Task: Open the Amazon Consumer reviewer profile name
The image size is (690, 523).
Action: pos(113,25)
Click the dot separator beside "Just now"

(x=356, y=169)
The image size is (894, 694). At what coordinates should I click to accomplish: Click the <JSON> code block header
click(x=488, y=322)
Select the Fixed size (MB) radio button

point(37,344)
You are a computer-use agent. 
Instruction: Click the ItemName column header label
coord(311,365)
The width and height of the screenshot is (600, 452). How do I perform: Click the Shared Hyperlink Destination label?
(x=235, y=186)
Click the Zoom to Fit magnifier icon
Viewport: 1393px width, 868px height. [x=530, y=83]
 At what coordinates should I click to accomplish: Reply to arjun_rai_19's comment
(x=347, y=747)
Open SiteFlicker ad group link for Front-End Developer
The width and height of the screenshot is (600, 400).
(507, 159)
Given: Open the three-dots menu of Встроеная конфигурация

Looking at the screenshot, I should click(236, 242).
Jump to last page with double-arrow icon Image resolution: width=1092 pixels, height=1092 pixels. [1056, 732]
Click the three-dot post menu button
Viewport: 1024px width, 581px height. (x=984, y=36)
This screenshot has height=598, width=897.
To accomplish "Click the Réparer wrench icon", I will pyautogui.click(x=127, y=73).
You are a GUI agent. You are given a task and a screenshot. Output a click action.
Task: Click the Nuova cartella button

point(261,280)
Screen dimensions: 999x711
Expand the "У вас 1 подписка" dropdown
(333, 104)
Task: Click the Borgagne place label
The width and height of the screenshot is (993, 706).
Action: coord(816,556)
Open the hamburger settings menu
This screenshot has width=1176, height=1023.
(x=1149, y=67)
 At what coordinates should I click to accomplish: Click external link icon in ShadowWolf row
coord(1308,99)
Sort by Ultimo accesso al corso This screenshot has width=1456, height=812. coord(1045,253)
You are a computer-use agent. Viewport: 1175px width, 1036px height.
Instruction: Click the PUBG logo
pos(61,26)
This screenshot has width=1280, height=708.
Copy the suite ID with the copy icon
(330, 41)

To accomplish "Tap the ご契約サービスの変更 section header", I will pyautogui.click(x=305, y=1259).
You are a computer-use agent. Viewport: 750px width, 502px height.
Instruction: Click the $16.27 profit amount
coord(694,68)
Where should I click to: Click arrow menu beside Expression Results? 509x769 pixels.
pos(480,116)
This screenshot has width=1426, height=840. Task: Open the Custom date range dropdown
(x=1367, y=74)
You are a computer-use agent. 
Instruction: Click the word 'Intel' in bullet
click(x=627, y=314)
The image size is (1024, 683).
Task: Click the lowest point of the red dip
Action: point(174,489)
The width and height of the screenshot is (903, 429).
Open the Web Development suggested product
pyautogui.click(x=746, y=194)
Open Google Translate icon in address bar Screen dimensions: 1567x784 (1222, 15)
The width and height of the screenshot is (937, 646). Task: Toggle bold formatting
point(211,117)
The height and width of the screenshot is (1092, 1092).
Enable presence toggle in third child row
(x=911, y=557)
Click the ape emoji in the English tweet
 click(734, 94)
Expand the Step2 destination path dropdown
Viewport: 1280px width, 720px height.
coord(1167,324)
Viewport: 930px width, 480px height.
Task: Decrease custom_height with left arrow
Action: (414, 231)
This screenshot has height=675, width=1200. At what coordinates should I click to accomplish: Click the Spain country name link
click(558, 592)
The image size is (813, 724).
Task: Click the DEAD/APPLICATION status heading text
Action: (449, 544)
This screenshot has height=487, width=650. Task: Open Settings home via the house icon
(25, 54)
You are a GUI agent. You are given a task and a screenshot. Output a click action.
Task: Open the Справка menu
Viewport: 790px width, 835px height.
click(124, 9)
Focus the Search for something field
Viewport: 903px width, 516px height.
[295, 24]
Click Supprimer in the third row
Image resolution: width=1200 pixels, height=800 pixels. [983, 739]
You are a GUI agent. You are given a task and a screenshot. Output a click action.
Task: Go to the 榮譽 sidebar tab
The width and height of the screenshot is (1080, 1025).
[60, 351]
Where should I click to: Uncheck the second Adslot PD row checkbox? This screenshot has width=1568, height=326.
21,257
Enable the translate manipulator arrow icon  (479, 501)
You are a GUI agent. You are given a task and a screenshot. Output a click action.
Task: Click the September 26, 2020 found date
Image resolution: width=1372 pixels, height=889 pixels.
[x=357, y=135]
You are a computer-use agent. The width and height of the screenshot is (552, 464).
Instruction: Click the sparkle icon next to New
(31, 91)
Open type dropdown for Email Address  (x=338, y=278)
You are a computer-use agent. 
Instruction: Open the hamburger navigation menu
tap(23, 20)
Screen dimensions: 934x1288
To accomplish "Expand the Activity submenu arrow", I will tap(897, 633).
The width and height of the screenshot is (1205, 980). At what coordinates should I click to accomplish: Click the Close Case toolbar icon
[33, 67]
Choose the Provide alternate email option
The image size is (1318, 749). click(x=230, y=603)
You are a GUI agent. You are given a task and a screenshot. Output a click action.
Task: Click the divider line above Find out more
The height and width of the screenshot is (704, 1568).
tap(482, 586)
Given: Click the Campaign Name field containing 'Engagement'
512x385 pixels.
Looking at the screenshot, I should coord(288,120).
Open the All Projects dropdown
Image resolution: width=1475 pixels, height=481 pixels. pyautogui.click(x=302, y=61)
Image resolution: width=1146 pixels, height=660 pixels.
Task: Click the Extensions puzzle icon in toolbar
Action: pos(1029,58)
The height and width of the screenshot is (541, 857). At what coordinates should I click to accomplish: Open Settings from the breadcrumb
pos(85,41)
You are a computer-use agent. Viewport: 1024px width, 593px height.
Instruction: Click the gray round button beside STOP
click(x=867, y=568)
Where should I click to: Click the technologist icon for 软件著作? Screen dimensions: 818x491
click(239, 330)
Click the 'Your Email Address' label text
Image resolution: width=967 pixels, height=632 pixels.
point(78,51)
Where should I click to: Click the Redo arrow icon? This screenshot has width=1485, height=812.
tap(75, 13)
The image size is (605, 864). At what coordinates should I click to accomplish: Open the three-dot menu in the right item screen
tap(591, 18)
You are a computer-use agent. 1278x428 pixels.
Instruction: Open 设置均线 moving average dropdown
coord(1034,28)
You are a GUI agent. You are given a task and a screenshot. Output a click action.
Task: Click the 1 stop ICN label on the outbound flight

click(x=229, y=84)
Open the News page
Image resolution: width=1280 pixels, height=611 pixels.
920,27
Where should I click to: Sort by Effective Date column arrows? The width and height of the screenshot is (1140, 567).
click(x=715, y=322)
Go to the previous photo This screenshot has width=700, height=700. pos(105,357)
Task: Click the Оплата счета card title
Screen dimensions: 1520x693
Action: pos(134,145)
■ ■ ■ ■ ■ ■ ■
WHAT TO DO: All of the data, from the first line to the last, should be written out exactly.

OUTPUT FOR THIS EXERCISE:
Task: Open the Amazon Consumer reviewer profile name
The image size is (690, 523).
Action: pos(113,25)
Click the dot separator beside "Just now"

(x=356, y=169)
The image size is (894, 694). At what coordinates should I click to accomplish: Click the <JSON> code block header
click(x=488, y=322)
Select the Fixed size (MB) radio button

point(37,344)
You are a computer-use agent. 
Instruction: Click the ItemName column header label
coord(311,365)
The width and height of the screenshot is (600, 452). How do I perform: Click the Shared Hyperlink Destination label?
(x=235, y=186)
Click the Zoom to Fit magnifier icon
Viewport: 1393px width, 868px height. [x=530, y=83]
 At what coordinates should I click to accomplish: Reply to arjun_rai_19's comment
(x=347, y=747)
Open SiteFlicker ad group link for Front-End Developer
The width and height of the screenshot is (600, 400).
(507, 159)
Given: Open the three-dots menu of Встроеная конфигурация

Looking at the screenshot, I should click(236, 242).
Jump to last page with double-arrow icon Image resolution: width=1092 pixels, height=1092 pixels. [1056, 732]
Click the three-dot post menu button
Viewport: 1024px width, 581px height. (x=984, y=36)
This screenshot has height=598, width=897.
To accomplish "Click the Réparer wrench icon", I will pyautogui.click(x=127, y=73).
You are a GUI agent. You are given a task and a screenshot. Output a click action.
Task: Click the Nuova cartella button

point(261,280)
Screen dimensions: 999x711
Expand the "У вас 1 подписка" dropdown
(333, 104)
Task: Click the Borgagne place label
The width and height of the screenshot is (993, 706).
Action: coord(816,556)
Open the hamburger settings menu
This screenshot has width=1176, height=1023.
(x=1149, y=67)
 At what coordinates should I click to accomplish: Click external link icon in ShadowWolf row
coord(1308,99)
Sort by Ultimo accesso al corso This screenshot has width=1456, height=812. coord(1045,253)
You are a computer-use agent. Viewport: 1175px width, 1036px height.
Instruction: Click the PUBG logo
pos(61,26)
This screenshot has width=1280, height=708.
Copy the suite ID with the copy icon
(330, 41)

To accomplish "Tap the ご契約サービスの変更 section header", I will pyautogui.click(x=305, y=1259).
You are a computer-use agent. Viewport: 750px width, 502px height.
Instruction: Click the $16.27 profit amount
coord(694,68)
Where should I click to: Click arrow menu beside Expression Results? 509x769 pixels.
pos(480,116)
This screenshot has width=1426, height=840. Task: Open the Custom date range dropdown
(x=1367, y=74)
You are a computer-use agent. 
Instruction: Click the word 'Intel' in bullet
click(x=627, y=314)
The image size is (1024, 683).
Task: Click the lowest point of the red dip
Action: point(174,489)
The width and height of the screenshot is (903, 429).
Open the Web Development suggested product
pyautogui.click(x=746, y=194)
Open Google Translate icon in address bar Screen dimensions: 1567x784 (1222, 15)
The width and height of the screenshot is (937, 646). Task: Toggle bold formatting
point(211,117)
The height and width of the screenshot is (1092, 1092).
Enable presence toggle in third child row
(x=911, y=557)
Click the ape emoji in the English tweet
 click(734, 94)
Expand the Step2 destination path dropdown
Viewport: 1280px width, 720px height.
coord(1167,324)
Viewport: 930px width, 480px height.
Task: Decrease custom_height with left arrow
Action: (414, 231)
This screenshot has height=675, width=1200. At what coordinates should I click to accomplish: Click the Spain country name link
click(558, 592)
The image size is (813, 724).
Task: Click the DEAD/APPLICATION status heading text
Action: (449, 544)
This screenshot has height=487, width=650. Task: Open Settings home via the house icon
(25, 54)
You are a GUI agent. You are given a task and a screenshot. Output a click action.
Task: Open the Справка menu
Viewport: 790px width, 835px height.
click(124, 9)
Focus the Search for something field
Viewport: 903px width, 516px height.
[295, 24]
Click Supprimer in the third row
Image resolution: width=1200 pixels, height=800 pixels. [983, 739]
You are a GUI agent. You are given a task and a screenshot. Output a click action.
Task: Go to the 榮譽 sidebar tab
The width and height of the screenshot is (1080, 1025).
[60, 351]
Where should I click to: Uncheck the second Adslot PD row checkbox? This screenshot has width=1568, height=326.
21,257
Enable the translate manipulator arrow icon  (479, 501)
You are a GUI agent. You are given a task and a screenshot. Output a click action.
Task: Click the September 26, 2020 found date
Image resolution: width=1372 pixels, height=889 pixels.
[x=357, y=135]
You are a computer-use agent. The width and height of the screenshot is (552, 464).
Instruction: Click the sparkle icon next to New
(31, 91)
Open type dropdown for Email Address  (x=338, y=278)
You are a computer-use agent. 
Instruction: Open the hamburger navigation menu
tap(23, 20)
Screen dimensions: 934x1288
To accomplish "Expand the Activity submenu arrow", I will tap(897, 633).
The width and height of the screenshot is (1205, 980). At what coordinates should I click to accomplish: Click the Close Case toolbar icon
[33, 67]
Choose the Provide alternate email option
The image size is (1318, 749). click(x=230, y=603)
You are a GUI agent. You are given a task and a screenshot. Output a click action.
Task: Click the divider line above Find out more
The height and width of the screenshot is (704, 1568).
tap(482, 586)
Given: Click the Campaign Name field containing 'Engagement'
512x385 pixels.
Looking at the screenshot, I should coord(288,120).
Open the All Projects dropdown
Image resolution: width=1475 pixels, height=481 pixels. pyautogui.click(x=302, y=61)
Image resolution: width=1146 pixels, height=660 pixels.
Task: Click the Extensions puzzle icon in toolbar
Action: pos(1029,58)
The height and width of the screenshot is (541, 857). At what coordinates should I click to accomplish: Open Settings from the breadcrumb
pos(85,41)
You are a computer-use agent. Viewport: 1024px width, 593px height.
Instruction: Click the gray round button beside STOP
click(x=867, y=568)
Where should I click to: Click the technologist icon for 软件著作? Screen dimensions: 818x491
click(239, 330)
Click the 'Your Email Address' label text
Image resolution: width=967 pixels, height=632 pixels.
point(78,51)
Where should I click to: Click the Redo arrow icon? This screenshot has width=1485, height=812.
tap(75, 13)
The image size is (605, 864). At what coordinates should I click to accomplish: Open the three-dot menu in the right item screen
tap(591, 18)
You are a computer-use agent. 1278x428 pixels.
Instruction: Open 设置均线 moving average dropdown
coord(1034,28)
You are a GUI agent. You are given a task and a screenshot. Output a click action.
Task: Click the 1 stop ICN label on the outbound flight

click(x=229, y=84)
Open the News page
Image resolution: width=1280 pixels, height=611 pixels.
920,27
Where should I click to: Sort by Effective Date column arrows? The width and height of the screenshot is (1140, 567).
click(x=715, y=322)
Go to the previous photo This screenshot has width=700, height=700. pos(105,357)
Task: Click the Оплата счета card title
Screen dimensions: 1520x693
Action: pos(134,145)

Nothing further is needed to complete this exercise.